LinkedIn Platform: Killing itself with closed
Want to write an application for LinkedIn that spreads between users or introduces people with similar interests? With those kinds of features closed, it’s no wonder that nobody is writing apps for LinkedIn.
LinkedIn launched its developer platform almost exactly a year ago now. It started with just a few approved application partners and has grown very little in the time since.
All told, Om Malik found a grand total of eight applications that are available from third party partners on LinkedIn. Most of them are relatively simplistic applications that will show your last few posts from another service or blog.
There are a number of hurdles that new partners would have to leap in order to join the LinkedIn platform and for little gain. The first being that you have to be approved by LinkedIn to actually gain access to the API.
Not only does this require submitting an application, but detailing exactly what you plan to create using the LinkedIn API. This keeps companies and developers from checking out LinkedIn’s API at all.
What’s worse is than the sign up process is the actual API itself. Developers can’t actually link into LinkedIn’s data set, making it a relatively feeble application platform.
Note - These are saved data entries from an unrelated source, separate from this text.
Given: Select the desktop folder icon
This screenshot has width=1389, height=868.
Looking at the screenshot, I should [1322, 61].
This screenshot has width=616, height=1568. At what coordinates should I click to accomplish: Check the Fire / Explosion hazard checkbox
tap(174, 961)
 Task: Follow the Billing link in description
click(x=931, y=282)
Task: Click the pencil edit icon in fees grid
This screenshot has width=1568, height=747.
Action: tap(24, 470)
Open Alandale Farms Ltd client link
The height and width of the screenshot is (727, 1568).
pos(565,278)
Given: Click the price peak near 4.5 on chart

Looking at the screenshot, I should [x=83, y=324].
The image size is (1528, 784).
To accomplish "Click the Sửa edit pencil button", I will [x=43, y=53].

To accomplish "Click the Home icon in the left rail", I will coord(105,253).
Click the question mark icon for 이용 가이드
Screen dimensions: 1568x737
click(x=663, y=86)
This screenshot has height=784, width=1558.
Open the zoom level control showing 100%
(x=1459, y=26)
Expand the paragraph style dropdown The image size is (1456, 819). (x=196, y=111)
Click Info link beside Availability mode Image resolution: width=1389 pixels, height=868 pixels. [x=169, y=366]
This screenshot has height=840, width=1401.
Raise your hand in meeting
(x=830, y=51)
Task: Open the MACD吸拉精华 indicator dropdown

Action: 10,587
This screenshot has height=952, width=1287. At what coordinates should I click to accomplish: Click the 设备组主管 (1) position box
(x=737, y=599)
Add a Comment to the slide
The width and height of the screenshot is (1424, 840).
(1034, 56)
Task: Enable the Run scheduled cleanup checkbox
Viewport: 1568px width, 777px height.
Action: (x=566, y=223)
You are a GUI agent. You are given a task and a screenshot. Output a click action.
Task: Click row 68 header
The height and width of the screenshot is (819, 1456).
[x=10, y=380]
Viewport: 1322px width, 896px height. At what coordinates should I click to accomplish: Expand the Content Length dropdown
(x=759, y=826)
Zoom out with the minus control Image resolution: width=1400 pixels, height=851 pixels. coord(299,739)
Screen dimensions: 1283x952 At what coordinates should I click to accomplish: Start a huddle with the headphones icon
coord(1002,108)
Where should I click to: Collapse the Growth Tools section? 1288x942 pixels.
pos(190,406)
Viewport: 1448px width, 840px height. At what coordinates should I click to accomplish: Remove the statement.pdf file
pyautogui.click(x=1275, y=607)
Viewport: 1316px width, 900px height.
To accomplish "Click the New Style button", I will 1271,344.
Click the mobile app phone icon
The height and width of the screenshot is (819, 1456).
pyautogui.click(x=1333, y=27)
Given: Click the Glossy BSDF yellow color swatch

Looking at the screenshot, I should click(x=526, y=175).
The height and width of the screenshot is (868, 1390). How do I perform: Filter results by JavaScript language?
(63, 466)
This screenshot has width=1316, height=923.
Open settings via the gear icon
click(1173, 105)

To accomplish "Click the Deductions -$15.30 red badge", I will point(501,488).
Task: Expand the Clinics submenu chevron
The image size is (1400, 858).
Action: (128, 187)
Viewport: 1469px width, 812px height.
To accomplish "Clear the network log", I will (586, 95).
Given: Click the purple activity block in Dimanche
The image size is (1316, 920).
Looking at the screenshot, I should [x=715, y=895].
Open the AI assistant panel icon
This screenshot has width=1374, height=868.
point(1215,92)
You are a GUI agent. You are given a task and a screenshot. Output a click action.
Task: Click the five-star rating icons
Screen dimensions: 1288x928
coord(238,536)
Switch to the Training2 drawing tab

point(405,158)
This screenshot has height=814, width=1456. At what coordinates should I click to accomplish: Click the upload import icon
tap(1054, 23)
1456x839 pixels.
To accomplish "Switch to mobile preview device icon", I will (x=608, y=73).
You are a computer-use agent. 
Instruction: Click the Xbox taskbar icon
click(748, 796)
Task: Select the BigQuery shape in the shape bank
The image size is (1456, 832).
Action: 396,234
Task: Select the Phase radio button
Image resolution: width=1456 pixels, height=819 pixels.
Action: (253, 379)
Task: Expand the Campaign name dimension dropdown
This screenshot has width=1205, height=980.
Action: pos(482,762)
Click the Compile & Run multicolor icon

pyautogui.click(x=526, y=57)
Of course LinkedIn is promising that it’s going to change and that it has big things in store. But the problem is that the basic premise of LinkedIn is that it’s closed.
Because of its closed nature, LinkedIn is more a tool for keeping track of people you already know than for actually making new connections. That is, unless you pay for a business account that will allow you to bother anyone you want on the platform.
LinkedIn claims that changes to its API are coming that will improve the developer experience and might even lead to useful social applications on the platform. However the fact that LinkedIn is built on the concept of closed networks could still be its undoing.